Celiprolol is a new antihypertensive agent that represents a new generation of beta-blockers. It combines cardioselective beta-adrenergic antagonism (beta 1) with a mild vasodilation via vasoselective beta-adrenergic agonism (beta 2). Results of animal studies show that celiprolol has beta 1-antagonist potency similar to that of propranolol and atenolol, and cardioselectivity slightly greater than that of atenolol. Celiprolol does not produce bronchoconstriction but has mild propranolol-resistant bronchodilatory properties in cats. The compound also relaxes vascular smooth muscle in a propranolol-sensitive fashion, suggesting a mechanism of beta 2-agonism. The beta 2-agonism results in a selective downregulation in beta 2-receptor number and response in tissue culture, as well as in peripheral tissue from celiprolol-treated volunteers. The decreases in beta 2-receptors are blocked by concomitant treatment with propranolol. Celiprolol is devoid of cardiac depressant activity and in fact has mild cardiostimulatory actions. The cardiostimulation is not via beta 1-stimulation, since it is not abolished by beta-blocking doses of propranolol.
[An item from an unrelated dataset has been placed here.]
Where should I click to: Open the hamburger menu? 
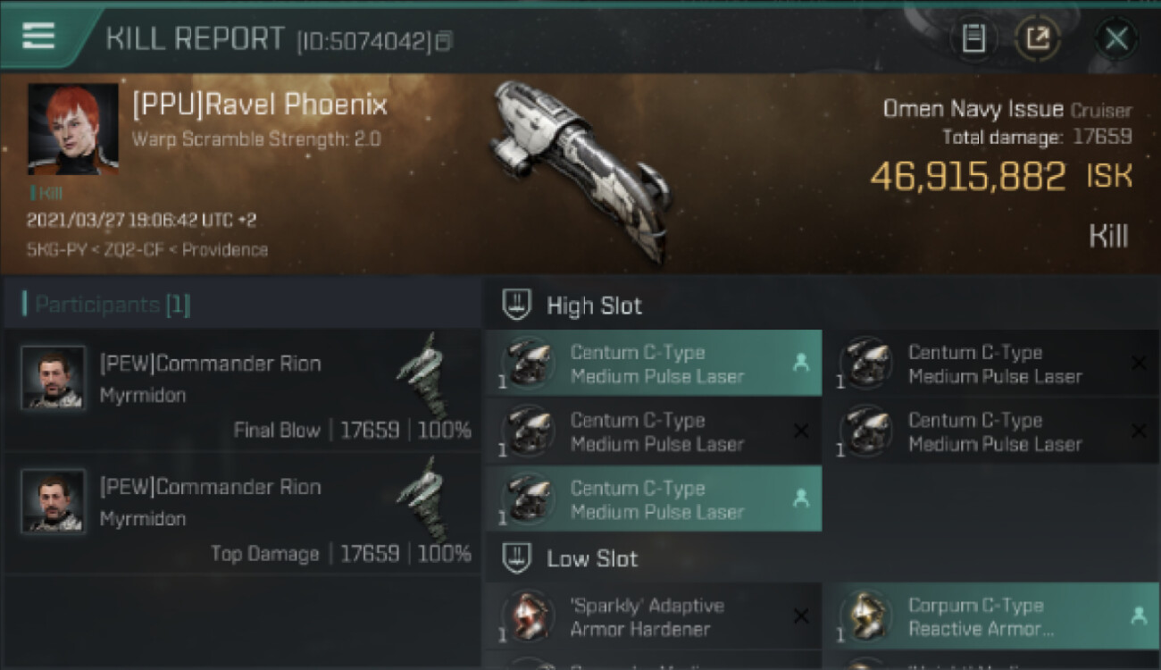coord(38,36)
In a model of severe myocardial ischemia, celiprolol attenuates the ischemia-induced myocardial acidosis and improves the regional segment function. These results are suggestive of myocardial protection. In summary, celiprolol distinguishes itself from other beta-blockers by virtue of its cardioselectivity, vasorelaxation via beta 2-agonism, and the lack of bronchoconstriction and cardiodepression. These properties observed in animal studies have also been documented in clinical trials.